### Problem statement
Entries follow. Set all of them down as they stand.

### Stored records
§

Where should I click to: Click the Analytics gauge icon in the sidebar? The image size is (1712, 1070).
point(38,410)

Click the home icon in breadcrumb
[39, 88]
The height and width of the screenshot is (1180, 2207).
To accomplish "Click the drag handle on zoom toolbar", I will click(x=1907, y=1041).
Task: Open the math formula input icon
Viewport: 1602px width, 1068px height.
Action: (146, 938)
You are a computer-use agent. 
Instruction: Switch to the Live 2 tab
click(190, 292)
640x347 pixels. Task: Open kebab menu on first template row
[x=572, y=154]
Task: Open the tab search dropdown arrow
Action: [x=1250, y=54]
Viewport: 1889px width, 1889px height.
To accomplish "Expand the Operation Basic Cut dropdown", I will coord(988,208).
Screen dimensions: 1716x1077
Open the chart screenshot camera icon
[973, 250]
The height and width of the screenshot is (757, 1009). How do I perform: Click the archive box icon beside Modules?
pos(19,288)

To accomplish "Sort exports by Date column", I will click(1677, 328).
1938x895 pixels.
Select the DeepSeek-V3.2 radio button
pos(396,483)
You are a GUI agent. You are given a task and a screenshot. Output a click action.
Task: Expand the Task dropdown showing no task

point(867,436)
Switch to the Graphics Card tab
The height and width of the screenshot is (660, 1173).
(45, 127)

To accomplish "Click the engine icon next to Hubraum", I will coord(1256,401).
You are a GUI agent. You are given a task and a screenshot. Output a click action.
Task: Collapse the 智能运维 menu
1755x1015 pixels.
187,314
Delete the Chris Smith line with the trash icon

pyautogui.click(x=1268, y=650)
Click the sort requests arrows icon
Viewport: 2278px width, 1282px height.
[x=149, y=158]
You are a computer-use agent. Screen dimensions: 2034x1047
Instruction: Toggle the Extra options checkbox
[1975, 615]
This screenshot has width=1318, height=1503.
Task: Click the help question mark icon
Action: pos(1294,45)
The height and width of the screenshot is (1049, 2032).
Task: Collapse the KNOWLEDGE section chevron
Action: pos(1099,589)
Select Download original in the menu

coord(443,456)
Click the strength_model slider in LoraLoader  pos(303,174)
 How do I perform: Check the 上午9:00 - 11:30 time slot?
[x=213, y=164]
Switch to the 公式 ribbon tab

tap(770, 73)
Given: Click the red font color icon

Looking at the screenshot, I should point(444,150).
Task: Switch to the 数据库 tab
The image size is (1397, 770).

§

### Final answer
Where should I click to: Click the Analytics gauge icon in the sidebar? The image size is (1712, 1070).
point(38,410)

Click the home icon in breadcrumb
[39, 88]
The height and width of the screenshot is (1180, 2207).
To accomplish "Click the drag handle on zoom toolbar", I will click(x=1907, y=1041).
Task: Open the math formula input icon
Viewport: 1602px width, 1068px height.
Action: (146, 938)
You are a computer-use agent. 
Instruction: Switch to the Live 2 tab
click(190, 292)
640x347 pixels. Task: Open kebab menu on first template row
[x=572, y=154]
Task: Open the tab search dropdown arrow
Action: [x=1250, y=54]
Viewport: 1889px width, 1889px height.
To accomplish "Expand the Operation Basic Cut dropdown", I will coord(988,208).
Screen dimensions: 1716x1077
Open the chart screenshot camera icon
[973, 250]
The height and width of the screenshot is (757, 1009). How do I perform: Click the archive box icon beside Modules?
pos(19,288)

To accomplish "Sort exports by Date column", I will click(1677, 328).
1938x895 pixels.
Select the DeepSeek-V3.2 radio button
pos(396,483)
You are a GUI agent. You are given a task and a screenshot. Output a click action.
Task: Expand the Task dropdown showing no task

point(867,436)
Switch to the Graphics Card tab
The height and width of the screenshot is (660, 1173).
(45, 127)

To accomplish "Click the engine icon next to Hubraum", I will coord(1256,401).
You are a GUI agent. You are given a task and a screenshot. Output a click action.
Task: Collapse the 智能运维 menu
1755x1015 pixels.
187,314
Delete the Chris Smith line with the trash icon

pyautogui.click(x=1268, y=650)
Click the sort requests arrows icon
Viewport: 2278px width, 1282px height.
[x=149, y=158]
You are a computer-use agent. Screen dimensions: 2034x1047
Instruction: Toggle the Extra options checkbox
[1975, 615]
This screenshot has width=1318, height=1503.
Task: Click the help question mark icon
Action: pos(1294,45)
The height and width of the screenshot is (1049, 2032).
Task: Collapse the KNOWLEDGE section chevron
Action: pos(1099,589)
Select Download original in the menu

coord(443,456)
Click the strength_model slider in LoraLoader  pos(303,174)
 How do I perform: Check the 上午9:00 - 11:30 time slot?
[x=213, y=164]
Switch to the 公式 ribbon tab

tap(770, 73)
Given: Click the red font color icon

Looking at the screenshot, I should point(444,150).
Task: Switch to the 数据库 tab
The image size is (1397, 770).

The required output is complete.